= Exercise instructions =
The response should consist only of the lines from the one with "The height and" to the end of the data below, copied exactly and without pictures.

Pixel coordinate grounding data
■ ■ ■ ■ ■

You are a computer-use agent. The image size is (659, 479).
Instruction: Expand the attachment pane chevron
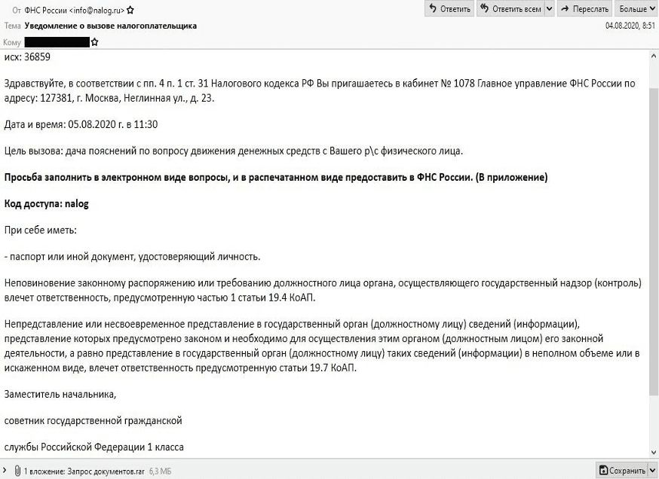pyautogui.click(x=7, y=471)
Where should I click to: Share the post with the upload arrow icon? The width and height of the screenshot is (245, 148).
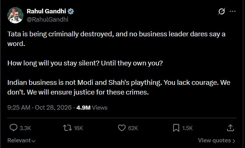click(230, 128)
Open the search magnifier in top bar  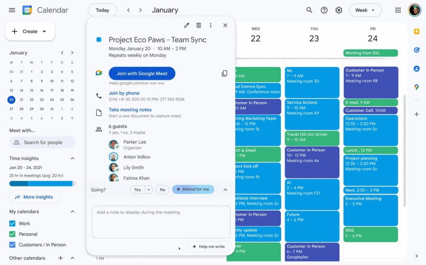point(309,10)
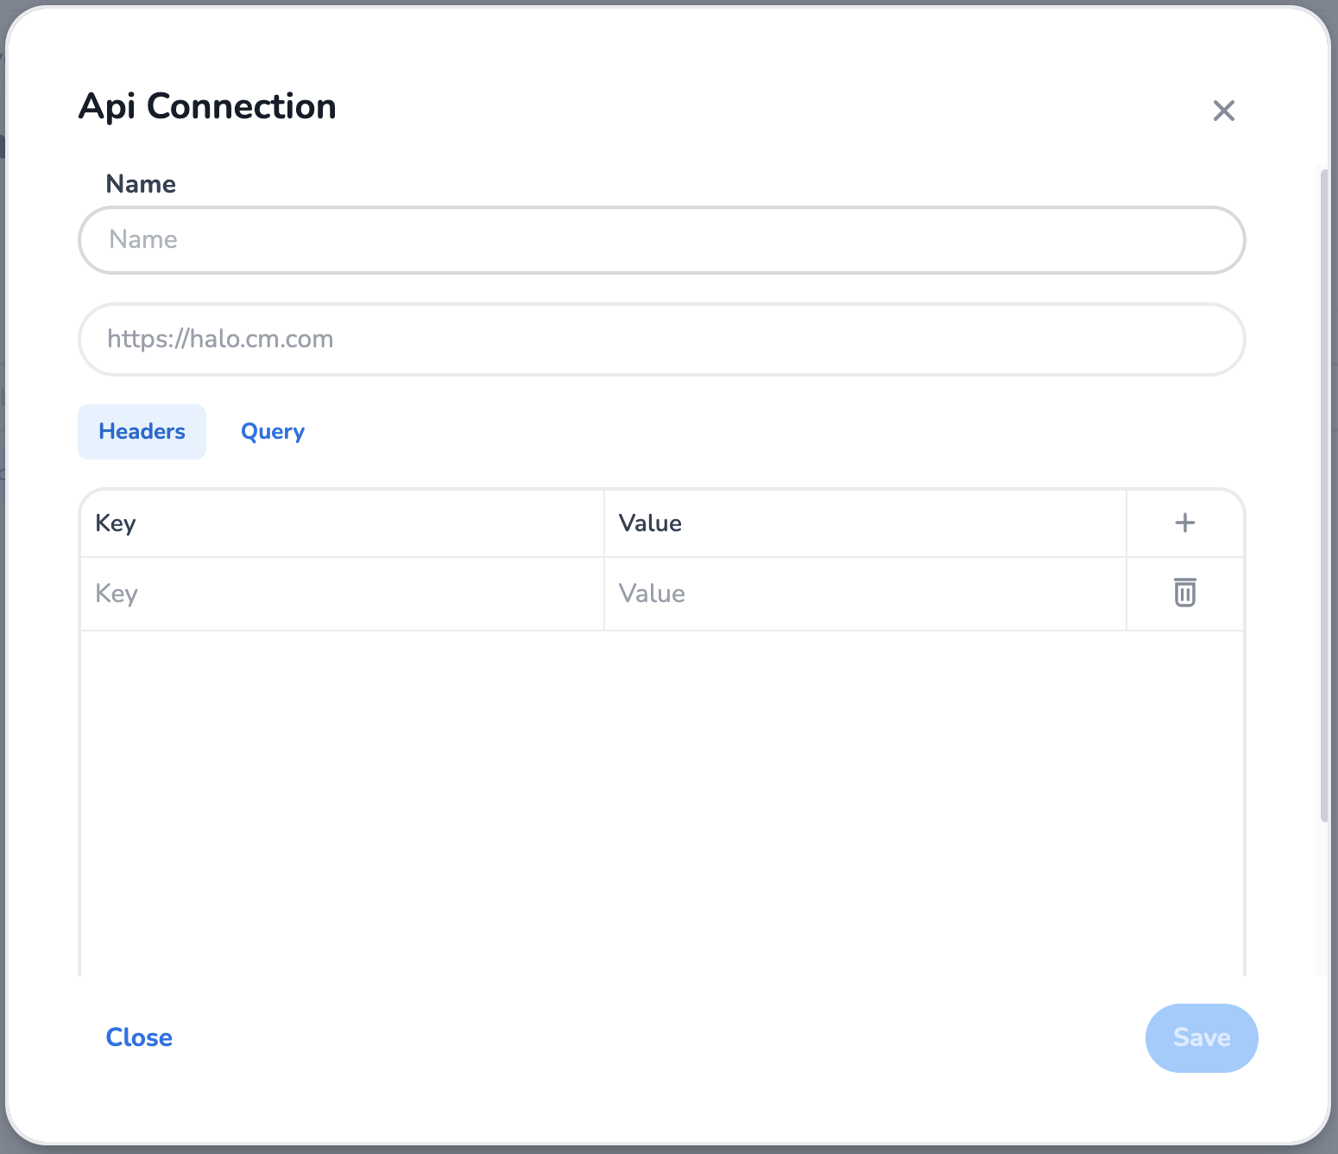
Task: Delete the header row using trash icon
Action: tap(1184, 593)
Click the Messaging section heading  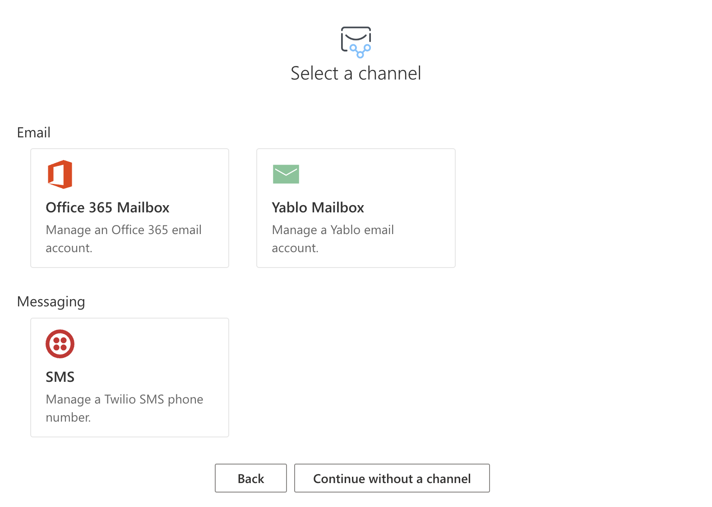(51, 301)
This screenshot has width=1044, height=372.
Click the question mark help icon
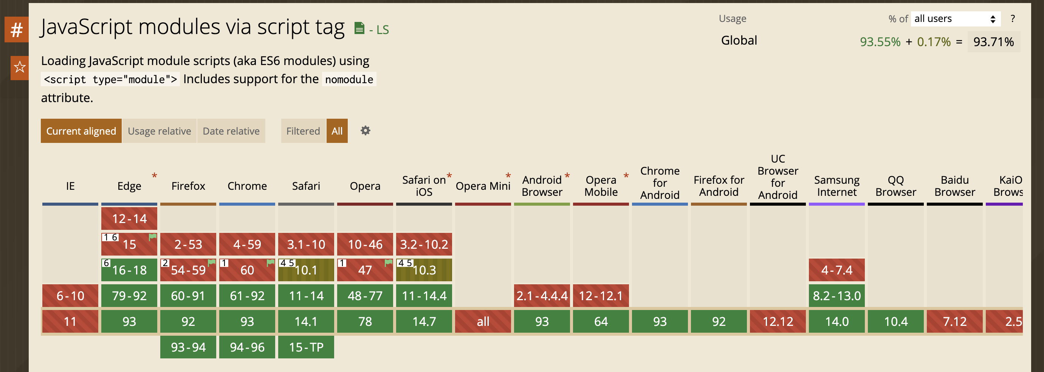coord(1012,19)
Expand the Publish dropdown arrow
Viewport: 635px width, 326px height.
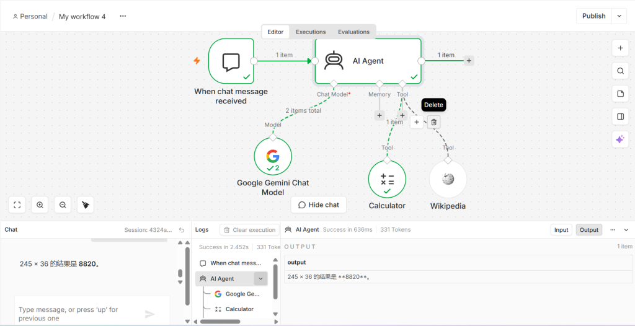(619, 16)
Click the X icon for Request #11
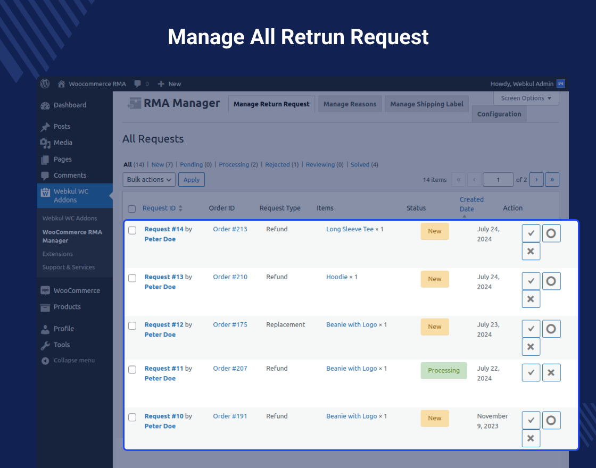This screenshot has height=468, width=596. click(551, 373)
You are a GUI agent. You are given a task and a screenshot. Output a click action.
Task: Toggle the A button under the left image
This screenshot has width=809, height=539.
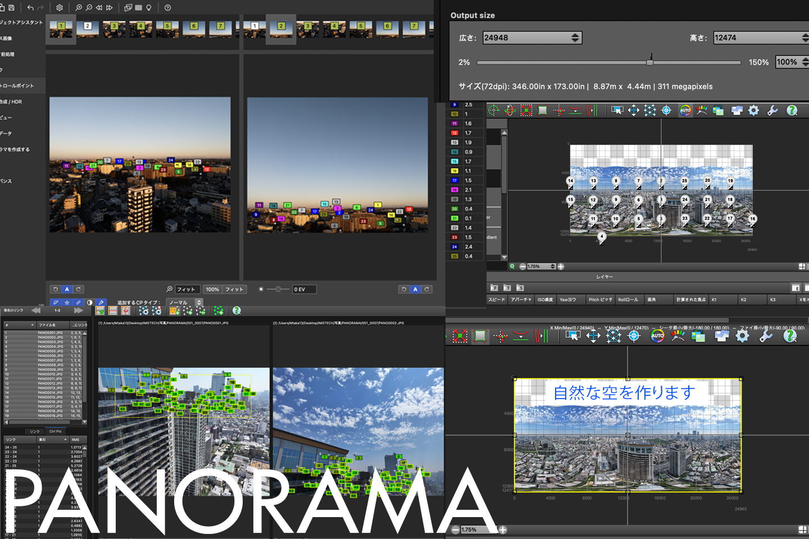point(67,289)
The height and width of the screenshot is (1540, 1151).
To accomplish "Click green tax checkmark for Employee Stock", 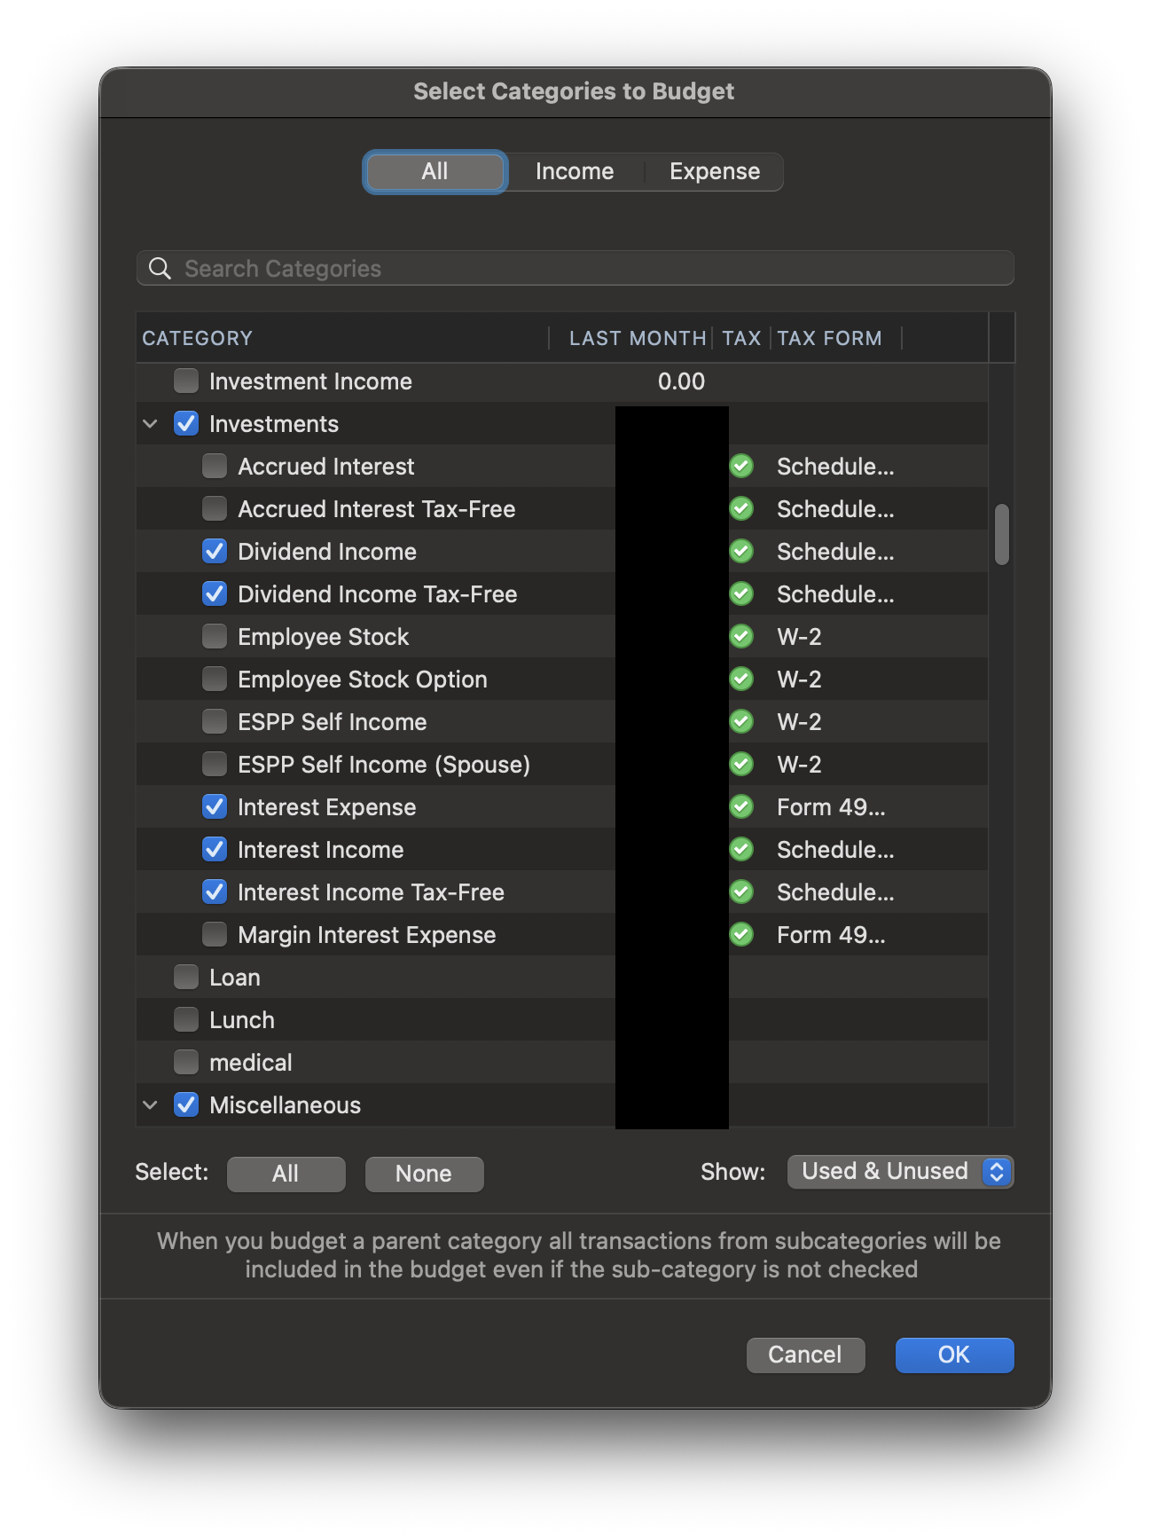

■ ■ ■ ■ ■

= Task response =
The height and width of the screenshot is (1540, 1151).
To accomplish "Click green tax checkmark for Employee Stock", 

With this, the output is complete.